-- What is needed --
When responding, copy every record below exactly as it appears.

-- Input material --
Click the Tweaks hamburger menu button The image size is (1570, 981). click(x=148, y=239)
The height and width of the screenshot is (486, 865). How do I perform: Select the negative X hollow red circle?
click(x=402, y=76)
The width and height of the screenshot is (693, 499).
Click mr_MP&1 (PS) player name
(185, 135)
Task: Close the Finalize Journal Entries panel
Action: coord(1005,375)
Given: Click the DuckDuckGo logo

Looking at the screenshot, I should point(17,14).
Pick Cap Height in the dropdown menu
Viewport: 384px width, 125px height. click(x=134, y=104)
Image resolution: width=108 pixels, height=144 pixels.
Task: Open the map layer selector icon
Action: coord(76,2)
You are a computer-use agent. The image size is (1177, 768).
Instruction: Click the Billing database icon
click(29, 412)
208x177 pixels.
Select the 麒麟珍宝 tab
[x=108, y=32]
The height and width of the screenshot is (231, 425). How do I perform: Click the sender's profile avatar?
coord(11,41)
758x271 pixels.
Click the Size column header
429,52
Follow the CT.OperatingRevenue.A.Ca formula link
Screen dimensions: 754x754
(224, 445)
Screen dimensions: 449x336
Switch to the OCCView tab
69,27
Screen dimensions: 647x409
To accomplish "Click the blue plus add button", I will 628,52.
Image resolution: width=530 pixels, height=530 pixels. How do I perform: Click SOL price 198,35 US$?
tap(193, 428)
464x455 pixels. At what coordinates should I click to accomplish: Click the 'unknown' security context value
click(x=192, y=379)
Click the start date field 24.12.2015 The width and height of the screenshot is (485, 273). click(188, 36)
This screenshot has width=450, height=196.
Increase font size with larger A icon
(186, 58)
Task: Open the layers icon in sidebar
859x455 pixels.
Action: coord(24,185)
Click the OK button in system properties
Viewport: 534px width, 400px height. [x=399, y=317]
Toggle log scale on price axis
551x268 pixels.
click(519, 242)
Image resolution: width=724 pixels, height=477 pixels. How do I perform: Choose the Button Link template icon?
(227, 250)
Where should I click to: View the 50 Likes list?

-- Result for this exercise --
Click the Tweaks hamburger menu button The image size is (1570, 981). click(x=148, y=239)
The height and width of the screenshot is (486, 865). How do I perform: Select the negative X hollow red circle?
click(x=402, y=76)
The width and height of the screenshot is (693, 499).
Click mr_MP&1 (PS) player name
(185, 135)
Task: Close the Finalize Journal Entries panel
Action: coord(1005,375)
Given: Click the DuckDuckGo logo

Looking at the screenshot, I should point(17,14).
Pick Cap Height in the dropdown menu
Viewport: 384px width, 125px height. click(x=134, y=104)
Image resolution: width=108 pixels, height=144 pixels.
Task: Open the map layer selector icon
Action: coord(76,2)
You are a computer-use agent. The image size is (1177, 768).
Instruction: Click the Billing database icon
click(29, 412)
208x177 pixels.
Select the 麒麟珍宝 tab
[x=108, y=32]
The height and width of the screenshot is (231, 425). How do I perform: Click the sender's profile avatar?
coord(11,41)
758x271 pixels.
Click the Size column header
429,52
Follow the CT.OperatingRevenue.A.Ca formula link
Screen dimensions: 754x754
(224, 445)
Screen dimensions: 449x336
Switch to the OCCView tab
69,27
Screen dimensions: 647x409
To accomplish "Click the blue plus add button", I will 628,52.
Image resolution: width=530 pixels, height=530 pixels. How do I perform: Click SOL price 198,35 US$?
tap(193, 428)
464x455 pixels. At what coordinates should I click to accomplish: Click the 'unknown' security context value
click(x=192, y=379)
Click the start date field 24.12.2015 The width and height of the screenshot is (485, 273). click(188, 36)
This screenshot has width=450, height=196.
Increase font size with larger A icon
(186, 58)
Task: Open the layers icon in sidebar
859x455 pixels.
Action: coord(24,185)
Click the OK button in system properties
Viewport: 534px width, 400px height. [x=399, y=317]
Toggle log scale on price axis
551x268 pixels.
click(519, 242)
Image resolution: width=724 pixels, height=477 pixels. How do I perform: Choose the Button Link template icon?
(227, 250)
Where should I click to: View the 50 Likes list?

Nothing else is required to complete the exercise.